→ CONSIGNE:
Résumez en deux phrases l'extrait sur le livre de Cédric Villani.

#### EXTRAIT FOURNI

HISTOIRE DES MATHÉMATIQUES
En bon mathématicien, Cédric Villani sait que cette science est avant tout une histoire humaine. Il sait aussi que son travail de recherche, qui aboutira à la médaille Fields, n’est que la continuation des travaux de ses prédécesseurs. Et l’histoire de Cédric Villani commence avec celle d’un jeune mathématicien et physicien, Ludwig Boltzmann, qui, en 1870, pose une équation modélisant l’évolution d’un gaz raréfié fait de milliards de particules se cognant les unes contre les autres. Elle se poursuit avec les travaux d’un physicien russe, prix Nobel en 1962, Lev Davidovitch Landau, dont l’équation et l’amortissement vont constituer le cœur du travail de recherche de Villani. Le livre de Villani regorge de rencontres, que ce soit avec les travaux de chercheurs disparus ou bien avec des mathématiciens contemporains, chaque rencontre permettant au mathématicien d’y voir un peu plus clair, de donner encore plus corps à l’objet mathématicien dont il cherche à s’approcher.
DE DRÔLES DE MAILS
Une des particularités du livre est d’avoir parsemé son récit, entre essai scientifique et autofiction, de véritables pages de mathématiques, soit dans les mails échangés avec son coauteur, soit dans des articles de recherche tels qu’ils seront publiés dans les revues scientifiques. Les mails échangés entre Villani et son coauteur Clément Mouhot, qui peuvent apparaître assez pénibles dans un premier temps, s’avèrent être in fine le meilleur vecteur de compréhension de cette chose si vivante qu’est la recherche mathématique. Qu’ils soient, la plupart du temps, totalement incompréhensibles importe peu. Peut-être même au contraire. Chercher à les comprendre serait d’une part vain (il faut des années de mathématiques pour pouvoir les aborder) et d’autre part dénaturant. Il faut ainsi se laisser aller à la beauté et la poésie qu’ils contiennent. On y ressent alors le surplomb, la volonté de donner corps aux objets, d’en chercher les pouvoirs et d’en déceler les relations intimes.

########
#### MATÉRIEL FOURNI

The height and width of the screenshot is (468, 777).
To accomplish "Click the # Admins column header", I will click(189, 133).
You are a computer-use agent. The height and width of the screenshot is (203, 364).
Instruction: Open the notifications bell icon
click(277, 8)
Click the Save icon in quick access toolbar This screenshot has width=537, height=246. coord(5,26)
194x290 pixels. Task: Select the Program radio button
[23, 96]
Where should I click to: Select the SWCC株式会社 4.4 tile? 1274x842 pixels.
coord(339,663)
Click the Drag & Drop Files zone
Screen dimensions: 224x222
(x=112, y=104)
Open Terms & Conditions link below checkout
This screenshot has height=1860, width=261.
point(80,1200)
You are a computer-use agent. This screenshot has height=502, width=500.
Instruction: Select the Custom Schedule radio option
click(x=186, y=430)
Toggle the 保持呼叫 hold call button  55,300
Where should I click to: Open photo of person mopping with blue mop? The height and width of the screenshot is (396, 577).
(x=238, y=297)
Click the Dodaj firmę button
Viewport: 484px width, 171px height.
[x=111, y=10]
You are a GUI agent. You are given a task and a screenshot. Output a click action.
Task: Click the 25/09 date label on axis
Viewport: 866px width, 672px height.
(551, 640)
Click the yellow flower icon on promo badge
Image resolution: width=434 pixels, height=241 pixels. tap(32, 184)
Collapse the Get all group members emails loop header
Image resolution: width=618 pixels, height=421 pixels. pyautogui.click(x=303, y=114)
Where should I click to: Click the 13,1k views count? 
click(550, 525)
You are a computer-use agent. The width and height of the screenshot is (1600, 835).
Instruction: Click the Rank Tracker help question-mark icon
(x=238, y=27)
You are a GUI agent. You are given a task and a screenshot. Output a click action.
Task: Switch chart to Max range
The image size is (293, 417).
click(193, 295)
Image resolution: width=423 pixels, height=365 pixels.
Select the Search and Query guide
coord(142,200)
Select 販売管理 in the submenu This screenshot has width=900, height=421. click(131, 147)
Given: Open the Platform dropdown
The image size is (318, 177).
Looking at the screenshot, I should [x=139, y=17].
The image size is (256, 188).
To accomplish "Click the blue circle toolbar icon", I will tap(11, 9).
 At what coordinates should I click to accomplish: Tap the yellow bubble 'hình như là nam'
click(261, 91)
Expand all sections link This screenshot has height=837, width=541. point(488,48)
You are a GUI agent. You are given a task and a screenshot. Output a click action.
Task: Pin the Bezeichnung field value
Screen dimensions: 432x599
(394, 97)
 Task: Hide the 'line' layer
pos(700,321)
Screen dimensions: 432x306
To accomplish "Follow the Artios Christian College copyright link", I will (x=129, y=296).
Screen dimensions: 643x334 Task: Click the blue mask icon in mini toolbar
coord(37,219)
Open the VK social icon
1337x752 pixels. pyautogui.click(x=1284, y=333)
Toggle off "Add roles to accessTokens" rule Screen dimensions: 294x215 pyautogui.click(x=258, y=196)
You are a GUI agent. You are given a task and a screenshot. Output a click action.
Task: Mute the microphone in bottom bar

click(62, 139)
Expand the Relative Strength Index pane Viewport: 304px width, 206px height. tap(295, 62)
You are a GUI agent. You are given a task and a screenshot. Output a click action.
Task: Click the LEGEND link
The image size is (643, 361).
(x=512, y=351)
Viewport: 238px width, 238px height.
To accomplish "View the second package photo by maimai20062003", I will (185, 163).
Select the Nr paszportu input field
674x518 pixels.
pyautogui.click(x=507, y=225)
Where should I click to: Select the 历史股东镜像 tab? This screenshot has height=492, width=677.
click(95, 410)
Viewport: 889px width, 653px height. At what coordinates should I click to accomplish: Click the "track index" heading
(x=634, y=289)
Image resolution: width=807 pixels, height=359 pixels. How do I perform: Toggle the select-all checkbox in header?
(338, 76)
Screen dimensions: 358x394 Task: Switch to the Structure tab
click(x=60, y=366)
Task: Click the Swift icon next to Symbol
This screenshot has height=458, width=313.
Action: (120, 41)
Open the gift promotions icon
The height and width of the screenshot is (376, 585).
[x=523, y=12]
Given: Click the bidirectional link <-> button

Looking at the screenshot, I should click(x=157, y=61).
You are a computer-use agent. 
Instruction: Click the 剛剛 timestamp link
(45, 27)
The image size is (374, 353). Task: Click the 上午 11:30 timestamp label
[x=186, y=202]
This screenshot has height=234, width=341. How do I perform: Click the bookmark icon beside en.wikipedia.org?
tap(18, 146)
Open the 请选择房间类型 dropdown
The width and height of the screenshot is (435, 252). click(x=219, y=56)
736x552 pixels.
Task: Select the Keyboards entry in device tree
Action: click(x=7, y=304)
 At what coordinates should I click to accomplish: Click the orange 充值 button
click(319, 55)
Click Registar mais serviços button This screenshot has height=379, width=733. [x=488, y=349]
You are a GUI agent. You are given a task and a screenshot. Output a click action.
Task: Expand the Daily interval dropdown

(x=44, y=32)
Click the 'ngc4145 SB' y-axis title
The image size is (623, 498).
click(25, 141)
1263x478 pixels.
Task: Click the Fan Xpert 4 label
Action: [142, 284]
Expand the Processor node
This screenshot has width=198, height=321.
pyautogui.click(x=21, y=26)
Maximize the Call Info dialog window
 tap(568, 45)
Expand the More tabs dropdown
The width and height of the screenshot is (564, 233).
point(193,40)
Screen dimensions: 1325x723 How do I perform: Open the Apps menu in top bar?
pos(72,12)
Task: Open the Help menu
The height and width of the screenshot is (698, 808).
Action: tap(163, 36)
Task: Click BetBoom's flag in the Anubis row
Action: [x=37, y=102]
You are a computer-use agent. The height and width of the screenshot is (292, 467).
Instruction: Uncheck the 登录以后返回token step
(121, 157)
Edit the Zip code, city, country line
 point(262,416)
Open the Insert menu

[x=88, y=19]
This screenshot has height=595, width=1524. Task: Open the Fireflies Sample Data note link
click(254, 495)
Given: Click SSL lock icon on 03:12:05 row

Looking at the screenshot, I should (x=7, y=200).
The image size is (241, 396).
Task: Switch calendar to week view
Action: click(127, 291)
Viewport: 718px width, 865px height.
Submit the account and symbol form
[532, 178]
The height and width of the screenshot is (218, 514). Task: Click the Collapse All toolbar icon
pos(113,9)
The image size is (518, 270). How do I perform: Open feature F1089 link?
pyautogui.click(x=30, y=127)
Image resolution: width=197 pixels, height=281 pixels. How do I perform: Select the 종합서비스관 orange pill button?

########

→ RÉPONSE ATTENDUE:
Cédric Villani voit son travail de recherche comme la continuation de celui de ses prédécesseurs, de l'équation posée par Ludwig Boltzmann en 1870 sur l'évolution d'un gaz raréfié jusqu'à l'équation et l'amortissement de Lev Davidovitch Landau, qui constituent le cœur de ses recherches. Son livre, entre essai scientifique et autofiction, est parsemé de véritables pages de mathématiques, notamment les mails échangés avec son coauteur Clément Mouhot, qui, bien que la plupart du temps incompréhensibles, font ressentir la vie de la recherche mathématique.